In the previous post we looked at cutting and installing all the deck beams.  I chose to temporarily nail them in place.  While the method I chose is not traditional for this type of boat, it works well enough and is quick.  The Eastern Arctic method is one of digging shallow divots in the sides of the gunwales and pointing the ends of the deck beams to fit into the divots. See the Zimmerly Sea Kayaker Article for details on how this works. The main advantage of this approach is that if you don't have steel tools, it is an easier way to do the joinery since it doesn't require as much precise cutting.  The lashing which comes next holds the ends of the deck beams in their divots.  This method was also apparently used in Greenland until contact with whalers made steel available to them.  East Greenlanders also used the divot method.

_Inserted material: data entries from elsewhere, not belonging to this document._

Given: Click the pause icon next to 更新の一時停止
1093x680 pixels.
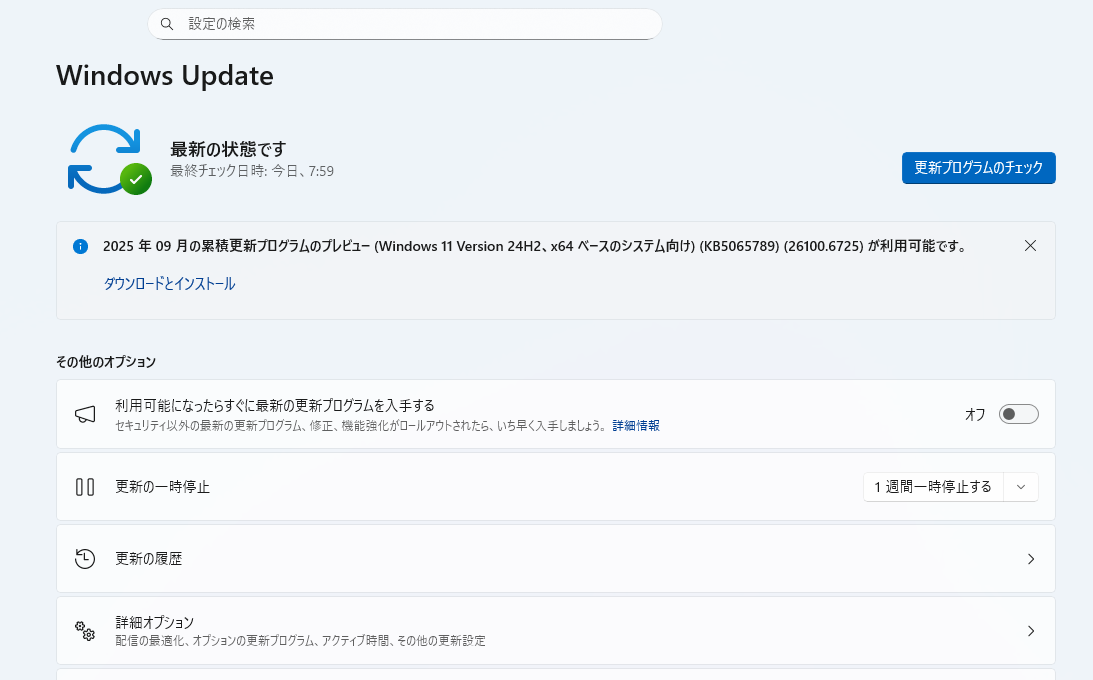Looking at the screenshot, I should 85,487.
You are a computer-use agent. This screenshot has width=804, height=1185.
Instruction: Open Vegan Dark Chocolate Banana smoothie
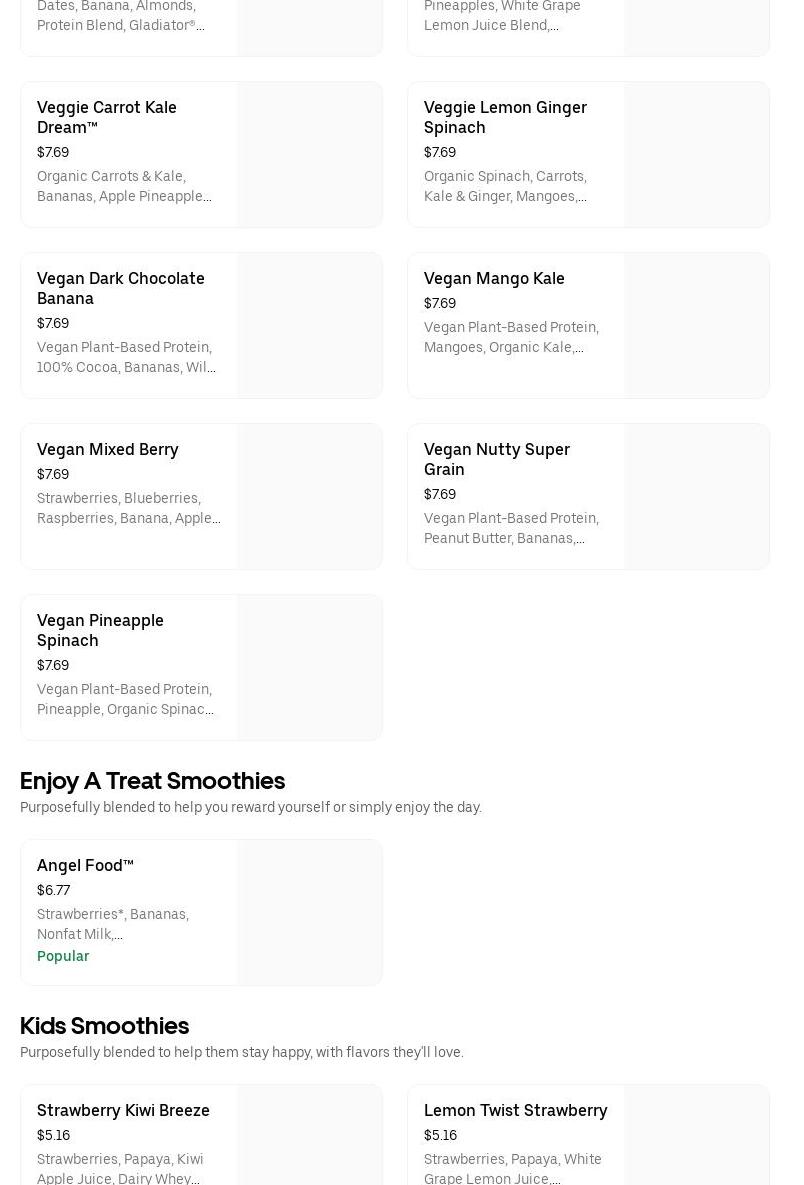[120, 288]
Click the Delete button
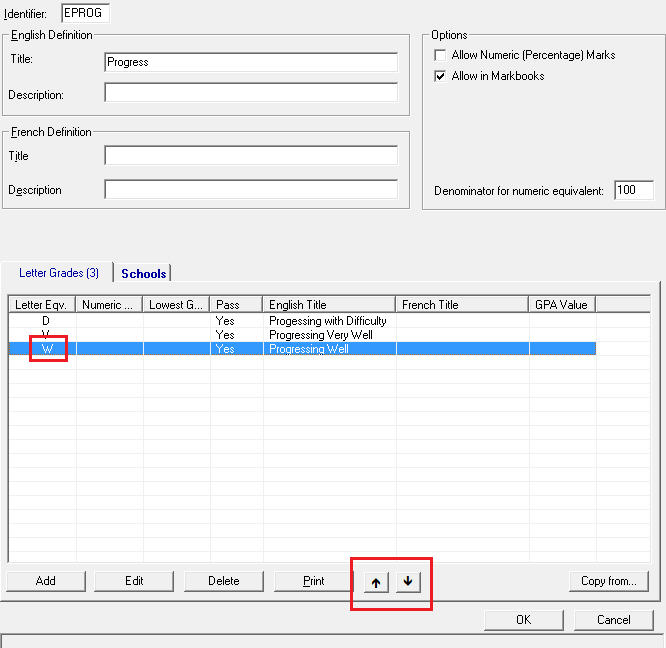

The following photos show some details of my hybrid approach of doweled deck beams and traditional running lashing. Doing lashings like everything else in kayak constructions can be done in a number of different ways.  Aside from the lashing patterns themselves there is also the local vs. the running lashing approach.  Running lashings seem to be favored where the lashing material is rawhide.  Where string was available, lashings were more likely to be tied off at each joint.  Another factor in the decision of which way to go was the strength of the lashing material.  Weaker string would take multiple turns at each joint which favors tying off the string.  Running lashings favor a stronger binding medium like rawhide since a break of the lashing anywhere along its length would make the whole run unravel. 
This lashing runs left to right.  The string goes into a hole in the gunwales under the deckbeam to the outside of the gunwale.  Then it goes up in another hole in the gunwale and exits at the top of the gunwale.  Next it goes through the deck beam, loops around the string coming in at the left and heads off on the right.
This shot shows the lashing moving from deck beam to deck beam. The lashing material is tarred seine twine a little under an eighth of an inch in diameter running through 3/16th inch holes.  The tarred seine twine is stiff enough so that it can be pushed through the holes without the need to additional tools.
A view from the outside showing both the dowels and the lashing coming out of the gunwale at the bottom and then heading right in again above.  Note that one of the downsides of dowels and this lashing scheme is that you have to be careful not to drill through the dowels when making the lashing holes.

A view of the lashings from below the deck beam.  The lashing makes its way through the gunwales and comes back again, taking off to the right after looping around its incoming arm from the left.
And finally, a side view of the arrangement.  Note that the deck beams sits about 3/4 of an inch below the top of the gunwale.